(Supplied data begins)

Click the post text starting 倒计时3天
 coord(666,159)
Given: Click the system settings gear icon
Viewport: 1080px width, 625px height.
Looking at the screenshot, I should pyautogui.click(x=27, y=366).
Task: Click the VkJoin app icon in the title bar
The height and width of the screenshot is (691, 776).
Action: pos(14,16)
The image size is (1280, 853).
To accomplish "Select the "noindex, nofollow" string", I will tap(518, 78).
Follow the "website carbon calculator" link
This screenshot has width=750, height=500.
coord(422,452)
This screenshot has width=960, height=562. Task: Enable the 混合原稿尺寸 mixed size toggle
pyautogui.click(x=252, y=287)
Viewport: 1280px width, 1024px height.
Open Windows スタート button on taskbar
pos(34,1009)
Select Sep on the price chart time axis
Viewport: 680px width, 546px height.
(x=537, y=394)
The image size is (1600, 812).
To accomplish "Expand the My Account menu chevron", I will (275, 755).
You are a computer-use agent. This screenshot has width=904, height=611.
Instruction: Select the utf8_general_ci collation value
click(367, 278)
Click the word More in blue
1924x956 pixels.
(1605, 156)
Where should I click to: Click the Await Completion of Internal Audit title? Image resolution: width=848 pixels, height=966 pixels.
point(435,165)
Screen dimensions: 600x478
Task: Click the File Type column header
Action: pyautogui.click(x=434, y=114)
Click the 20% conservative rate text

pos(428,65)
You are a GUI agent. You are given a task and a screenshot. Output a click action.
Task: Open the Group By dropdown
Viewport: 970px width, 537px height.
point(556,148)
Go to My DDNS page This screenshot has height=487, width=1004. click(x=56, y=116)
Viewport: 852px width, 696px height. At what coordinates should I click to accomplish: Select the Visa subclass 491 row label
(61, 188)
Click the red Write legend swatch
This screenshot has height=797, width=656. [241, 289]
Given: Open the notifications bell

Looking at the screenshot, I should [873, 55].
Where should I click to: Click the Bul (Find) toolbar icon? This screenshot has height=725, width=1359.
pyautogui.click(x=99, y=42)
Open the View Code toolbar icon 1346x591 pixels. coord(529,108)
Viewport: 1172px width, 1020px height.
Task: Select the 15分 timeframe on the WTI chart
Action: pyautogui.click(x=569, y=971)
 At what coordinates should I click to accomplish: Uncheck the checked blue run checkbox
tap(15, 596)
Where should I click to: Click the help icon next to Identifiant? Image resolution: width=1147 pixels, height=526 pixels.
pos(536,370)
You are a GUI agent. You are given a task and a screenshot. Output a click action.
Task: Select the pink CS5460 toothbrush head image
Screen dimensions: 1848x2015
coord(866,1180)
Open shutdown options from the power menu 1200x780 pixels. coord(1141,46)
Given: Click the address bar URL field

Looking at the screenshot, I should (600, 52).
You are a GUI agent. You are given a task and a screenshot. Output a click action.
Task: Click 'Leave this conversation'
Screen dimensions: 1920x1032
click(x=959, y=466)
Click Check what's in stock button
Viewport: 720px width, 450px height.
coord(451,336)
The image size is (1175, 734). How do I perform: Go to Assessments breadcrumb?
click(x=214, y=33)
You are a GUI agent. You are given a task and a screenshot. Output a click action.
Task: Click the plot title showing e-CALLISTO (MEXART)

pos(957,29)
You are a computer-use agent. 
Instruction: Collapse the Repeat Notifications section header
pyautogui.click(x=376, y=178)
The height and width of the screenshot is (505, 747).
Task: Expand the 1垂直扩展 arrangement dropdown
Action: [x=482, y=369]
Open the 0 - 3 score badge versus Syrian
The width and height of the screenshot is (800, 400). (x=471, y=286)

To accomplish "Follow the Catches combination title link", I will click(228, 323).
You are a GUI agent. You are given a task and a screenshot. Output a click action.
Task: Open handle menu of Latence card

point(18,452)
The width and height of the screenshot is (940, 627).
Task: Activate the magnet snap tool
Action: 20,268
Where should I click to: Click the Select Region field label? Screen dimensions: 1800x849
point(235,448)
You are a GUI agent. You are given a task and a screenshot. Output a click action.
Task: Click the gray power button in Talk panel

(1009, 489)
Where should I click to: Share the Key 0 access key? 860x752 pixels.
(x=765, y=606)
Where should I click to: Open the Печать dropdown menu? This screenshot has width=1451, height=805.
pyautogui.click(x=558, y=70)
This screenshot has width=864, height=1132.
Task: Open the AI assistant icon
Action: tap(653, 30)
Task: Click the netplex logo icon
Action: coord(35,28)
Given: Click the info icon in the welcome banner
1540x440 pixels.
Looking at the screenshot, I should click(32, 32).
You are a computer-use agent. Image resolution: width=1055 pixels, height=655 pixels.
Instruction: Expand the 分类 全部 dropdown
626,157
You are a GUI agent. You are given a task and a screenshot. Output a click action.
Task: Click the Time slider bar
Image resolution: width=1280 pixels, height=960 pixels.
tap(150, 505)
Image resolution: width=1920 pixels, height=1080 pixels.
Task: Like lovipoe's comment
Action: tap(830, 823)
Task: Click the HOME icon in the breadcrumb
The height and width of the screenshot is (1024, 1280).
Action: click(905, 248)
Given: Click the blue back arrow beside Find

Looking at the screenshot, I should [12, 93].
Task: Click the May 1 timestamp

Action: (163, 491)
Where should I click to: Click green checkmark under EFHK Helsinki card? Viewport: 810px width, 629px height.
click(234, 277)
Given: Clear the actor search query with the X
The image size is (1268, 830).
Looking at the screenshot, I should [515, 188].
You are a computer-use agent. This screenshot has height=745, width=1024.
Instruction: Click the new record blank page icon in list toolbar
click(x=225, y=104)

(Supplied data ends)

Work instruction ::
Could you tally the lines in the data that contain the string "computer" and answer with the number alone?

Worked solution ::
4